II-2. 臨床研究・橋渡し研究を推進するための人材育成

  1. 「Research Studio」は、医療におけるアントレプレナー教育プログラムであり、スタンフォード大学の医療アクセラレーション教育プログラムであるSPARKの協力を得て実施している。研究者や臨床医、ビジネスサイドの人材から構成されるチームに対して、メンタリングを行い、Target Product Profileの作成とビジネスモデルの構築を支援し、国際的な開発と資金調達が可能な人材を育成するプログラムである。

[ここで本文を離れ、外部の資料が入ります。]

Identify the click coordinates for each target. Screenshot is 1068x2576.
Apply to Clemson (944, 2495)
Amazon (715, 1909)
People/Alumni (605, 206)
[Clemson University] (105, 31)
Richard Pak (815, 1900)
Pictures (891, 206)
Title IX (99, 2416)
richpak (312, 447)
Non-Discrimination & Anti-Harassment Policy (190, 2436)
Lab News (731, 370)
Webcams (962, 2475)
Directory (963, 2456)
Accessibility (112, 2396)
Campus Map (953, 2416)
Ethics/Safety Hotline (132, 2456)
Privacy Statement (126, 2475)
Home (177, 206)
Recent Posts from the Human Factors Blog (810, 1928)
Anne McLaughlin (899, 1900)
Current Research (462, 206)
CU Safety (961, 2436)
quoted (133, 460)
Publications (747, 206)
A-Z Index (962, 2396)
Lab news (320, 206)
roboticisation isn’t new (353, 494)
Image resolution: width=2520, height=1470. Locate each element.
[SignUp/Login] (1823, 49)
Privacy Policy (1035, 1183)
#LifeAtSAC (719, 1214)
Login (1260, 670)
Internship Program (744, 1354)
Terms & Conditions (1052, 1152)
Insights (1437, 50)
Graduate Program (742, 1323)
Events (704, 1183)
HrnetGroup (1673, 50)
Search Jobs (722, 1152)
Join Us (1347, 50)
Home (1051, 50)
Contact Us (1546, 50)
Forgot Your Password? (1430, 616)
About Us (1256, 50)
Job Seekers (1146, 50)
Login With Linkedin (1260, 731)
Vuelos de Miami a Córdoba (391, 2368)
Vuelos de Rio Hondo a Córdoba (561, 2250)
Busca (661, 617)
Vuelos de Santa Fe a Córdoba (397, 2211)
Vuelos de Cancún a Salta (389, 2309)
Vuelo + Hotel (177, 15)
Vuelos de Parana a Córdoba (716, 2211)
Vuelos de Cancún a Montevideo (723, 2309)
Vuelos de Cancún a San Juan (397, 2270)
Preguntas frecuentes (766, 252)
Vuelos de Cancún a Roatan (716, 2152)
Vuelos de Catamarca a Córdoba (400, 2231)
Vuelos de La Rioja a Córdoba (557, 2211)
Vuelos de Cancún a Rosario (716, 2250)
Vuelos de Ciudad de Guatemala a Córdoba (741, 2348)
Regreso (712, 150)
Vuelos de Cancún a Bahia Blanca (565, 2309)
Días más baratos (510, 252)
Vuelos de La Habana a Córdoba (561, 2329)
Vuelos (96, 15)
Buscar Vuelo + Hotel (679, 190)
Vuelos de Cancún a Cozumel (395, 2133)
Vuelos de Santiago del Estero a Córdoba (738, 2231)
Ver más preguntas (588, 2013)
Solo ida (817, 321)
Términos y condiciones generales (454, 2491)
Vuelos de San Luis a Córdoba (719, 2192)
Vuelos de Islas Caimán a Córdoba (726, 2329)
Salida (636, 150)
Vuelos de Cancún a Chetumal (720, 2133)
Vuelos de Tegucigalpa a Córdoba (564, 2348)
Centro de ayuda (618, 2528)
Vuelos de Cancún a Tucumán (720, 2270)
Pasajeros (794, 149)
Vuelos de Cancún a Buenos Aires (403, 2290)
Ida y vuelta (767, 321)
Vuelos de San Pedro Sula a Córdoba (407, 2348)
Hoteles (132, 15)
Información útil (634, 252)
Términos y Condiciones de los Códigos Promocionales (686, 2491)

  2. 「グローバル医薬品・医療機器開発マネジメント講座」は、産業界・アカデミアにおいて重要視されている「開発初期から出口戦略やグローバル展開を見据えて、アンメットニーズに応える新規事業・革新的医療技術を創出する人材」の育成を目標に医薬品・医療機器の開発戦略やビジネス戦略に関する講義とグループワークを行う教育プログラムである。
    •  
    • <プログラム概要>
    •  
    • <2021年度のプログラム内容>
    •  
  3. AMED事業である「次世代医療機器連携拠点整備等事業」に2019年度から採択され、臨床現場のニーズから生み出される医療機器開発を推進する人材育成を行っている。COVID-19感染拡大の状況に対応し、オンラインで現場観察を体験できる体制も構築した。また、ホームページも作成し、臨床ニーズに即した医療機器開発の契機を生み出せる仕組み作りに取り組んでいく予定であり、産学連携を実践できる人材の育成を進めていきたい。
  • 臨床研究に関する教育研修
  • 臨床研究に携わる全教職員・学生等を対象とした教育研修として、新規用の研修を2021年6月22日に、更新用の研修を2021年7月27日に開催した。人を対象とする生命科学・医学系指針の施行に伴い、中央審査や研究責任者の責務などについて周知を行った。また、専門職研修としては、プロトコルデザインについて2022年2月1日に講義を行った。いずれもオンライン開催として、収録した講義はe-learningで受講管理を行い、教育センターなどからの要望に応じて資料を提供した。
  •   
  • 学生教育
  • 学生教育としては、筑波大学医学類M4を対象とした社会医学実習においてプロトコル作成に関して講義を行い、大学院博士課程を対象とした橋渡し研究概論では腫瘍融解ウイルスの開発や癌薬物療法の臨床試験に関する講義を行った。また、医療科学類を対象とした臨床薬理実習では、インフォームドコンセントの実際の現場を想定した模擬演習を通して、将来の治験コーディネーター育成に向けた実習に参加した。
  • 診療科への情報提供
  • 全診療科の担当者ならびに教育センター教員を対象として、研究管理指導員連絡協議会を定期開催し(年5回)、生命医学系指針施行や個情法改正などの情報共有、不適合事例の紹介などを通して研究者教育を継続的に実施している。さらには、研究紹介や各種支援業務の紹介、各診療科の実績報告などを通して、研究推進を図っている。
  • 支援スタッフの育成
  • T-CReDOの新任スタッフに対しては、各種外部セミナーの受講や、倫理委員に対するミニレクチャーを通して、指針等の規制要件の理解と研究デザインについて研修機会を設け、個別の研究相談を通してOJTによるスキルアップを目指す体制を構築した。